Beide Unternehmen hatten erhebliche Kreditverbindlichkeiten bei ihrer
Hausbank, der P. -Bank in B. , die 1994/95 von der B. Sparkasse mitsamt
deren Kreditengagement gegenüber der GmbH und der S. KG
übernommen wurde. Am 26. Mai 1995 kündigte die B.
Sparkasse die sich zu diesem Zeitpunkt auf 13 Millionen DM ( GmbH) bzw.
12 Millionen DM (S. KG) belaufenden Kredite.
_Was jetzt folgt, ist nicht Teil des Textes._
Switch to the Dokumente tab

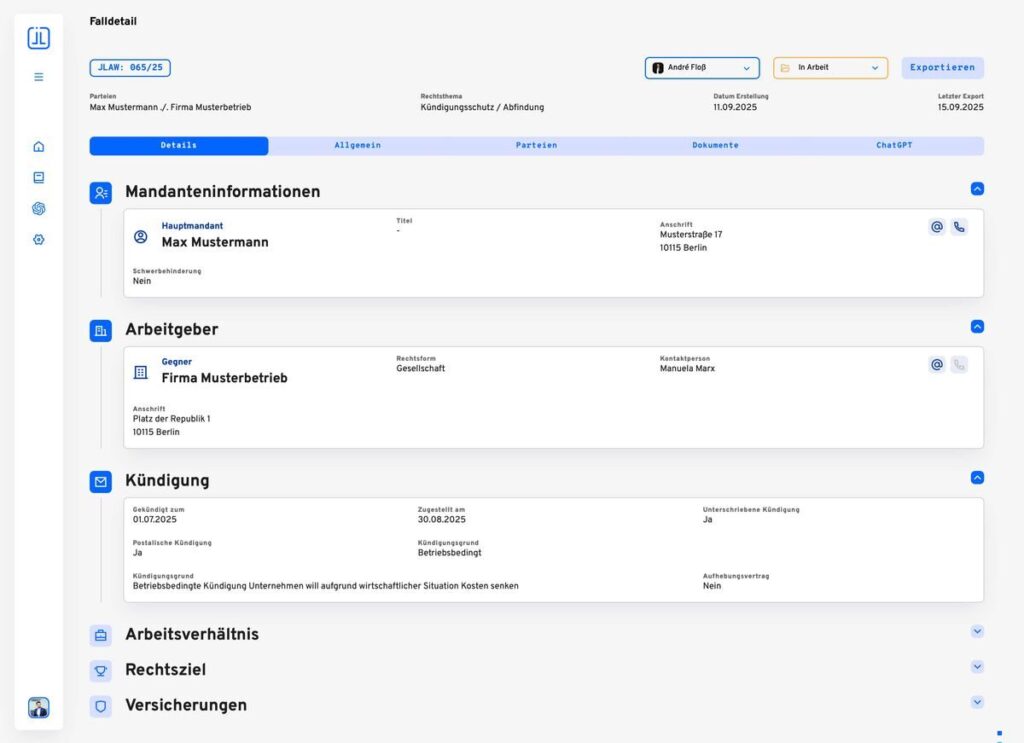click(x=715, y=146)
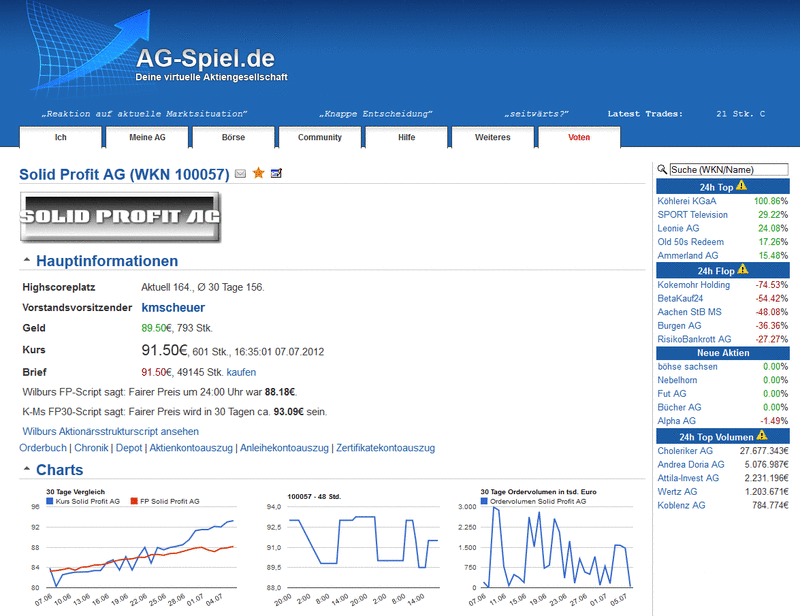Click the warning triangle on the 24h Top header
This screenshot has width=800, height=616.
click(744, 185)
Drei Tage später
stellte der Angeklagte für beide Gesellschaften Konkursantrag.
Ab 28. Oktober 1994 bis Ende Mai 1995 hatte der Angeklagte in 62
Fällen der GmbH zustehende Kundenschecks in einer
Höhe von insgesamt ca. 1 Million DM entnommen und sie an
Bekannte und Verwandte weitergereicht, die sie einlösten.
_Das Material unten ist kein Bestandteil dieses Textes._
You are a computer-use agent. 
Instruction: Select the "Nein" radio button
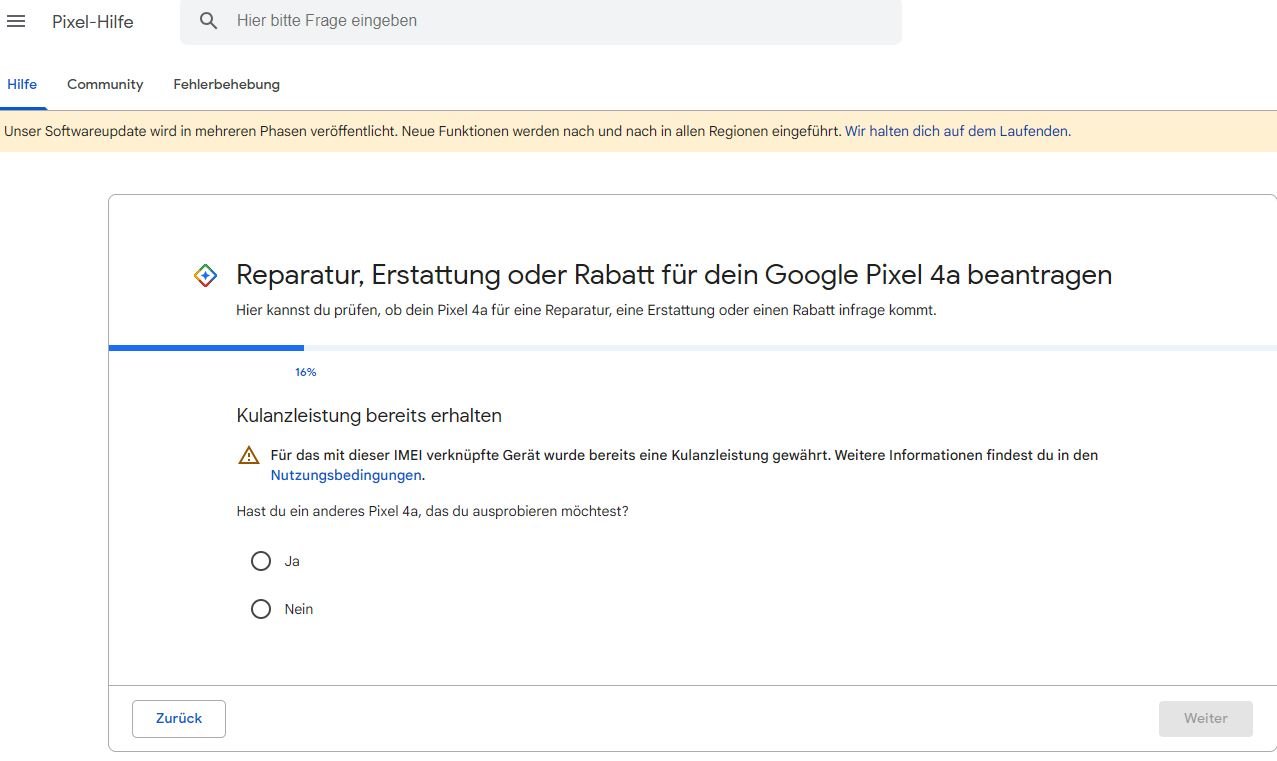(x=261, y=609)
Zugunsten des Angeklagten ist die Kammer davon ausgegangen,
daß die Scheckeinlöser in allen Fällen dem
Angeklagten zuvor kurzfristige Darlehen in entsprechender Höhe
gewährt hatten und der Angeklagte über diese
Zwischenkredite auch der P. Bank Liquidität zukommen
ließ, damit Lieferantenforderungen gegen die GmbH und die S.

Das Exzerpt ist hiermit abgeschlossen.